## Task description:
The line containing "Given: Click the Apple ID description text" and all lines following it in the listing below are to be reproduced exactly, with no other lines.

## Material to process:
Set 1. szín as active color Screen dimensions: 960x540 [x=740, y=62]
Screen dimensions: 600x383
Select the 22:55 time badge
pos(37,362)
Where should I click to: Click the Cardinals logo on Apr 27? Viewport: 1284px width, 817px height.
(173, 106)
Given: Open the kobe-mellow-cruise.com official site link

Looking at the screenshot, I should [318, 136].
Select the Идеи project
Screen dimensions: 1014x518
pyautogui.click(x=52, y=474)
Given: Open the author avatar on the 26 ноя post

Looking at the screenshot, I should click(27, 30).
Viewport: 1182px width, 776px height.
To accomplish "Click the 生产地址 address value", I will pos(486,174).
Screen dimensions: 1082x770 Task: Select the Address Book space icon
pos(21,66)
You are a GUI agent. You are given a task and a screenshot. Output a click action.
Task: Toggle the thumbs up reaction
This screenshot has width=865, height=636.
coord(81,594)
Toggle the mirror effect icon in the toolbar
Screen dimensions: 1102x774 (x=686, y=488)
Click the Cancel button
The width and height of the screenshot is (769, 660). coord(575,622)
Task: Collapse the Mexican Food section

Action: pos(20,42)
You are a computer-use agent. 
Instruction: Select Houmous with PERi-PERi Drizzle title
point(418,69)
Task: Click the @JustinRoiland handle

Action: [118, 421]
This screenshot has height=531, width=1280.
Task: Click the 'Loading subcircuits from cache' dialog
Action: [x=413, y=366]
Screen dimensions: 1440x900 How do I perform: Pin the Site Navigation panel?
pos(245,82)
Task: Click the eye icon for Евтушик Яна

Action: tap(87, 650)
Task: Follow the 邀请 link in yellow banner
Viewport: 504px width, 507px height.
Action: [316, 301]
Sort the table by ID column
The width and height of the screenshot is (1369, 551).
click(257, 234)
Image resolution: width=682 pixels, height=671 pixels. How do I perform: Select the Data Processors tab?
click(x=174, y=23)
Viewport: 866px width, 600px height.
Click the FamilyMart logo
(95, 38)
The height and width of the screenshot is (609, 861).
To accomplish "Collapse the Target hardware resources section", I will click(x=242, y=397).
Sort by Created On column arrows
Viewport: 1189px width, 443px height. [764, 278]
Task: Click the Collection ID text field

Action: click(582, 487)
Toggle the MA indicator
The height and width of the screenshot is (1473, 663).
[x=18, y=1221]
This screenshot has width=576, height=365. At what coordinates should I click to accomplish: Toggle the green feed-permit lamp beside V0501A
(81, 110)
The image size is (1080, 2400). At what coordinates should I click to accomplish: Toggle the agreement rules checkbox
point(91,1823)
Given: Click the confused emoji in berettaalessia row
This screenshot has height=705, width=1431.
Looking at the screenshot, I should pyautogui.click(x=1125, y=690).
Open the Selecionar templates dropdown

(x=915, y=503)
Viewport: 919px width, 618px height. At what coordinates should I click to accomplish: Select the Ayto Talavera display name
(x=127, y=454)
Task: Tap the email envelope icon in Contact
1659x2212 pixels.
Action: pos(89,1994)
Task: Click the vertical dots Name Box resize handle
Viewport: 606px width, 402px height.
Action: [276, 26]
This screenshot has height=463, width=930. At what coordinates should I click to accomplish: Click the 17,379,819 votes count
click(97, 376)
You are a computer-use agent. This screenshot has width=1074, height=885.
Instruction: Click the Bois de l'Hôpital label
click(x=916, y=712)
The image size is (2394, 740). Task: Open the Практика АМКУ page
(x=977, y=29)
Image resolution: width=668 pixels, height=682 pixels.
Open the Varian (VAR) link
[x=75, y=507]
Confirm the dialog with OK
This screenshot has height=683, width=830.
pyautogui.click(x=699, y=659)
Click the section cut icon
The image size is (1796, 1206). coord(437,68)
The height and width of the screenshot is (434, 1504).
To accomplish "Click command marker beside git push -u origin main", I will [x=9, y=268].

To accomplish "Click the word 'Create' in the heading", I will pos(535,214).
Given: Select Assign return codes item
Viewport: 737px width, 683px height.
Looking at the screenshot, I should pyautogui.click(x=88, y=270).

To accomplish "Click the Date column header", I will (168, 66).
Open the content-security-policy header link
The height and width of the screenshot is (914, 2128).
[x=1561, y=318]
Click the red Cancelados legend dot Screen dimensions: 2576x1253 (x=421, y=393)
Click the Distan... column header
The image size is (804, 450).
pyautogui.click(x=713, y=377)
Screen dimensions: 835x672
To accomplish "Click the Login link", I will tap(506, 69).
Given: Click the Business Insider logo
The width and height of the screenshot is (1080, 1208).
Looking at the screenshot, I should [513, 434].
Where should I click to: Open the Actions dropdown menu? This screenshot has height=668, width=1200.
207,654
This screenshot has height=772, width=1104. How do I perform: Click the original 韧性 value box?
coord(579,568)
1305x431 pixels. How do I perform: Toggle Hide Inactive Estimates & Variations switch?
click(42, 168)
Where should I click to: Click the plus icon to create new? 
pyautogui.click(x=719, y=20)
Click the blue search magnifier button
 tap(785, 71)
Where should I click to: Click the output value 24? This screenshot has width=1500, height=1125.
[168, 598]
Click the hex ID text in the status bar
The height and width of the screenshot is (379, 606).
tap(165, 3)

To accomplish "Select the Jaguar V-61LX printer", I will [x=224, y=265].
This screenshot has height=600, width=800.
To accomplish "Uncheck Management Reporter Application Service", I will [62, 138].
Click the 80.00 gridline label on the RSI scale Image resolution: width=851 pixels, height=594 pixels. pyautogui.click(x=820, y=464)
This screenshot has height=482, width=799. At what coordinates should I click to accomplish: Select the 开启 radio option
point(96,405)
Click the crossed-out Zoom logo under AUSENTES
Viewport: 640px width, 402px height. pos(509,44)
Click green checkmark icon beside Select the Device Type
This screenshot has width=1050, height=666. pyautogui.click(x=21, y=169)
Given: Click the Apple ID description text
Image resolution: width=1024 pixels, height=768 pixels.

## Answer section:
Given: Click the Apple ID description text
Image resolution: width=1024 pixels, height=768 pixels.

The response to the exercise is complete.